Top of Data records

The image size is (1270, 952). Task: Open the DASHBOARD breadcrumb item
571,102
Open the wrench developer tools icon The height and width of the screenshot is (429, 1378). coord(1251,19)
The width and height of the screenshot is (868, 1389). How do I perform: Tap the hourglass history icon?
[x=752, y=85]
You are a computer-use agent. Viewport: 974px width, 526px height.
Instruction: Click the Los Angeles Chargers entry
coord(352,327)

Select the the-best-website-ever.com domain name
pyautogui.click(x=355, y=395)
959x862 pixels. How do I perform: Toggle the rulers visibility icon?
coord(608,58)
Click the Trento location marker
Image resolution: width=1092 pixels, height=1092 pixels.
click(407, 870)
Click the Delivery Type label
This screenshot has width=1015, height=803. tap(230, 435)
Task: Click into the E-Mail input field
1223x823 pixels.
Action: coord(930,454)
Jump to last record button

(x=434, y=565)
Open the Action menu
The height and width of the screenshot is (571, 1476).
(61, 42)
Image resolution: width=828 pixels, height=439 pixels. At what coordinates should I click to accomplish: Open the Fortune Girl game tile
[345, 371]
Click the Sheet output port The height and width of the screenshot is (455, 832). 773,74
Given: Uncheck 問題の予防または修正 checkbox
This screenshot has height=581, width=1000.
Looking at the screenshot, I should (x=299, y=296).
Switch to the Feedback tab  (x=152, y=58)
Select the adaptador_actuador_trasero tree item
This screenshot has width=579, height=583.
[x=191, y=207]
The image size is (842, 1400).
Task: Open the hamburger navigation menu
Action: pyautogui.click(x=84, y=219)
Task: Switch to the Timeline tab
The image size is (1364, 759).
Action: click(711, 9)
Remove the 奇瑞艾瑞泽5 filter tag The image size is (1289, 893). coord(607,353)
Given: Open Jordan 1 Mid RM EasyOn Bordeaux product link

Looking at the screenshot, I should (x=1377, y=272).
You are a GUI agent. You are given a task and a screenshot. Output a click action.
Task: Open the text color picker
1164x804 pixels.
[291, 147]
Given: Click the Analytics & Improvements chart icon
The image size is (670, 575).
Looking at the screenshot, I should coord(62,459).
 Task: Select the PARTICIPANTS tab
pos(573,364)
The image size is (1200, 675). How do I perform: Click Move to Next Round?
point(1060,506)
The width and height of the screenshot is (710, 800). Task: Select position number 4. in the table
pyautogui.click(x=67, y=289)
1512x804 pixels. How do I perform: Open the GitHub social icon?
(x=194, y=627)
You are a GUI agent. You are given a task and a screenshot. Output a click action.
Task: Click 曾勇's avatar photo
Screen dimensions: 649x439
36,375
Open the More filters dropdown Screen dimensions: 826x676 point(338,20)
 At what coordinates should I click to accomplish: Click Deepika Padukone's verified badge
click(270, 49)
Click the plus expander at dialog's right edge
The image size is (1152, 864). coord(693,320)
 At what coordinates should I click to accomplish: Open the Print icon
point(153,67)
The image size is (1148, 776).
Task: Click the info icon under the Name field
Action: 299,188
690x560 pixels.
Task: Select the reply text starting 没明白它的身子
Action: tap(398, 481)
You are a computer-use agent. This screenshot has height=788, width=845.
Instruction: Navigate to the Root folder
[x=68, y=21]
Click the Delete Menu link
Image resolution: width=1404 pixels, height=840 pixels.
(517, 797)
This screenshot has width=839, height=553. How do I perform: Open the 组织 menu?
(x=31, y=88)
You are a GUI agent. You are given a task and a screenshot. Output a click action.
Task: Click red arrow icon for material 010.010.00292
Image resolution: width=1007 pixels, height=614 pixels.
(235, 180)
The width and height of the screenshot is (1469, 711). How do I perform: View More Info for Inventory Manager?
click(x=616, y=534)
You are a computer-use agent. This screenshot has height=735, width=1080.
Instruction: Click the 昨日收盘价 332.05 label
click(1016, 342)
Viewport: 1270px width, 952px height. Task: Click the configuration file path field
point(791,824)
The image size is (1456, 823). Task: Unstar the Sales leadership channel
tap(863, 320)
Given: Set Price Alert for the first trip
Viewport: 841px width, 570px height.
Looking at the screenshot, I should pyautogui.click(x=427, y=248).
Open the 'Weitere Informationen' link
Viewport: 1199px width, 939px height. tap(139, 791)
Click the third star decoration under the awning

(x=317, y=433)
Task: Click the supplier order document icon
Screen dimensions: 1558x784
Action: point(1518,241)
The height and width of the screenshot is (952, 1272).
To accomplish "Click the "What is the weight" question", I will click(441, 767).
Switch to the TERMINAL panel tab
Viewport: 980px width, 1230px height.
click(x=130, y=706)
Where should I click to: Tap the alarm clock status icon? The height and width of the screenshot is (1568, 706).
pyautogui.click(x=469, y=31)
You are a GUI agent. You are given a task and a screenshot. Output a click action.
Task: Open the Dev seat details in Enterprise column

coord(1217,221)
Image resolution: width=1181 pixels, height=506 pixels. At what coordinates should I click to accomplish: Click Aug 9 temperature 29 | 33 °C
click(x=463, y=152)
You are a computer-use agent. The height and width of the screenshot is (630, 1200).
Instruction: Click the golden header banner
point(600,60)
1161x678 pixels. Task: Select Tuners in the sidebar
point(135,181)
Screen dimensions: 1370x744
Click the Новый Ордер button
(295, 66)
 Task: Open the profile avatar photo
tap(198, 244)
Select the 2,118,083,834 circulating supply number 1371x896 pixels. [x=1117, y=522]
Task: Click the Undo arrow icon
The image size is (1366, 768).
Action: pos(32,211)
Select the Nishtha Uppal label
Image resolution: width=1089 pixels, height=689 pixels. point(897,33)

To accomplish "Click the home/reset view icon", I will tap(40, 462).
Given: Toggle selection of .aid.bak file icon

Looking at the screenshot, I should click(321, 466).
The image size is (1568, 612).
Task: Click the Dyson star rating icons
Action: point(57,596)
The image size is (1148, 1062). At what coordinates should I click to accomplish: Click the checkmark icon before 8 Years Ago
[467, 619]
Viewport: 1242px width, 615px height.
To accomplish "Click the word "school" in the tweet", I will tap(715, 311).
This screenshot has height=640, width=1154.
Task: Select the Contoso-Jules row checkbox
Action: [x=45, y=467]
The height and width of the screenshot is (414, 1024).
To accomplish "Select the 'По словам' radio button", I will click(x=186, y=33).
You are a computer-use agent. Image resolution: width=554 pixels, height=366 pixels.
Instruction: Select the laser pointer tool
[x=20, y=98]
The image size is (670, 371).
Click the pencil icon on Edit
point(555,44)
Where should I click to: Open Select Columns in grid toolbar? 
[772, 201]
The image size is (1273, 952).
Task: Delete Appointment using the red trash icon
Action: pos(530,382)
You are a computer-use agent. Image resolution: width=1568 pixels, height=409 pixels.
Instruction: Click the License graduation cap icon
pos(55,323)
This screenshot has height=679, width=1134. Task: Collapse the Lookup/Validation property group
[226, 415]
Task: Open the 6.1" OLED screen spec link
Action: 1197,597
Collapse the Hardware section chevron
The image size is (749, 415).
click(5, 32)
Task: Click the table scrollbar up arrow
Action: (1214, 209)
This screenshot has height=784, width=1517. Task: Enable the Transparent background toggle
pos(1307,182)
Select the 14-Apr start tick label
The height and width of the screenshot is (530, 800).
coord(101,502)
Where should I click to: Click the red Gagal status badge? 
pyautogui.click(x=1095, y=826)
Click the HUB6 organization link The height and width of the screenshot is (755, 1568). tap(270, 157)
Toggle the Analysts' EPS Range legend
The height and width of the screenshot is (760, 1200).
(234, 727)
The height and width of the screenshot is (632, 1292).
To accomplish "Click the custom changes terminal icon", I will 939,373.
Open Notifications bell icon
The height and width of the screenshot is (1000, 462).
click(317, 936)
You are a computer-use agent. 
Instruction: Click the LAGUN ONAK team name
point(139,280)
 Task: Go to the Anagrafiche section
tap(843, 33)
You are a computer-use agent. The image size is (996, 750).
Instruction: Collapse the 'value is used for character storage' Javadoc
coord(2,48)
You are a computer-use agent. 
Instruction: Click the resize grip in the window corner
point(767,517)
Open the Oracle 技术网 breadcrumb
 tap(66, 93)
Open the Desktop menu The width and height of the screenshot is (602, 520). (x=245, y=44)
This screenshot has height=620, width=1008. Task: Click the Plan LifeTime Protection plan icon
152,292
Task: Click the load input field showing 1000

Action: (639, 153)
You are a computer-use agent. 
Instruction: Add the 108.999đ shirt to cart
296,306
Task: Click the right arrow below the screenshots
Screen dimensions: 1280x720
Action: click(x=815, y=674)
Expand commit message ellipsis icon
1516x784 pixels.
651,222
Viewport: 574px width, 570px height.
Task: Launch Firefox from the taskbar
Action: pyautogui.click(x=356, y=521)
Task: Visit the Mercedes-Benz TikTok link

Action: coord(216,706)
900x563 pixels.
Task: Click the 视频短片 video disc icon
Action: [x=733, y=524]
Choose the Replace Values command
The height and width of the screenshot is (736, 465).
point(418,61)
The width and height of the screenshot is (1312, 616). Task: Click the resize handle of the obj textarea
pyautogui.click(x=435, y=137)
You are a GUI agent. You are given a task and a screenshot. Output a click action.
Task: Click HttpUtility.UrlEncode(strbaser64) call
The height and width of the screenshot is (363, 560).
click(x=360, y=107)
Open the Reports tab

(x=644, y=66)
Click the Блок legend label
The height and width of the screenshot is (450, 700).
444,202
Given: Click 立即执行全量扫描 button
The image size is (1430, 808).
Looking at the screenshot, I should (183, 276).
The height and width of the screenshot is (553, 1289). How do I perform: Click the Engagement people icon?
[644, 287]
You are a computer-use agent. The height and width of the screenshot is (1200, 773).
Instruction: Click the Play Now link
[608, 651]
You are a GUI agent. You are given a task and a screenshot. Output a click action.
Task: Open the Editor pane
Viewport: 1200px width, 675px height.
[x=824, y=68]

Bottom of Data records

• **Instructions to follow**
Exactly how many lines of the records hold "computer"? Give the number without any words.

• **Answer area**
11